Fitch a abaissé la perspective de la note des entreprises françaises de l’assurance-vie qui passe de stable à négative, mais relève le secteur de l’assurance dommage de négative à stable, selon un communiqué.

Selon l’agence d’évaluation financière, une part importante des sociétés proposant de l’assurance-vie pourrait voir leur bilan revu à la baisse d’ici un à deux ans. L’agence franco-américaine évoque en effet  un avenir incertain concernant le secteur : « L’industrie française de l’assurance fait face à bon nombre de défis, qui ont été amplifiés par la crise financière ».

Des taux d’intérêts plus élevés et une solvabilité plus forte

Fitch pointe en effet du doigt la baisse des primes, ainsi qu’un portefeuille d’activité « défavorable » qui va peser sur sa rentabilité et sa solvabilité. En prévision : une baisse de la collecte en 2011-2012 et qu’une hausse du nombre de contrats arrivant à expiration. Les ventes de contrats en UC sont par ailleurs menacées par la volatilité des marchés financiers, selon l’agence.

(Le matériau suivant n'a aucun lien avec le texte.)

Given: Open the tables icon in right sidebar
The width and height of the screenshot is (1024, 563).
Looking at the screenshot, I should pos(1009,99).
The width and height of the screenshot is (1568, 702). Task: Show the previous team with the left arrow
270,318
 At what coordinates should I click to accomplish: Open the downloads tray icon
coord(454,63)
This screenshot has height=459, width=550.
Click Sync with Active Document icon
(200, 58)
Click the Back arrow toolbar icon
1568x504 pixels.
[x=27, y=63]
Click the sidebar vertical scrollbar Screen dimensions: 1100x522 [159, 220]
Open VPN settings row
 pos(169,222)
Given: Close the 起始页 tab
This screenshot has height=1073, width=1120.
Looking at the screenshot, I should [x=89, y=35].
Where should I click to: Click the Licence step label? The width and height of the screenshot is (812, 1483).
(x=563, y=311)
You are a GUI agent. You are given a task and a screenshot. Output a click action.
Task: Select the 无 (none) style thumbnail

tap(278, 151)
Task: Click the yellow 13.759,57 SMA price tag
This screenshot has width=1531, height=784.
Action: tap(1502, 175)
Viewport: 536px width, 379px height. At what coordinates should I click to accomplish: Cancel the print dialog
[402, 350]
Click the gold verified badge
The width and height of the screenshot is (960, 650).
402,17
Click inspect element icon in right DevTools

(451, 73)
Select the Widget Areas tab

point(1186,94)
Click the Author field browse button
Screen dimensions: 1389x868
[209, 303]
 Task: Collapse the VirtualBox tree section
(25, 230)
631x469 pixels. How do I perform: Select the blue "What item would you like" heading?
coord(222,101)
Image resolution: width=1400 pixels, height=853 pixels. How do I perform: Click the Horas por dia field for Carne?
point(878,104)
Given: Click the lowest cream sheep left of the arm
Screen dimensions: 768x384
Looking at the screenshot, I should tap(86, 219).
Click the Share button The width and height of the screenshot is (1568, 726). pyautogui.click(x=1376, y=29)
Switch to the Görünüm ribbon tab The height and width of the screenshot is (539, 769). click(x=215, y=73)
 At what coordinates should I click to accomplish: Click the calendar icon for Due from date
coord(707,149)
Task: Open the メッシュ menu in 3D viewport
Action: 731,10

Fitch cite deux conditions pour réviser la perspective de l’assurance-vie : des taux d’intérêt plus élevés, qui pourraient permettre au secteur français de l’assurance-vie de reconstituer ses marges et d’augmenter ses profits, ainsi qu’une solvabilité « plus forte ».

L’assurance dommage relevé à stable

L’agence a revanche relevé la perspective de l’assurance dommage française de négative à stable après avoir observé une amélioration des conditions tarifaires et des demandes d’indemnisation, le secteur n’ayant subi aucun évènement climatique majeur.

Fitch relève néanmoins une faible croissance des primes d’assurance pour 2010 et remarque l’apparition d’offres à bas coût, plus séduisantes pour les assurés.

Fitch prévoit donc pour les 12 à 24 mois à venir un retour des politiques tarifaires agressives, qui auraient un effet négatif sur la rentabilité du secteur. L’agence prédit également un rôle plus important de la bancassurance, avec notamment le développement d’une offre par La Banque Postale.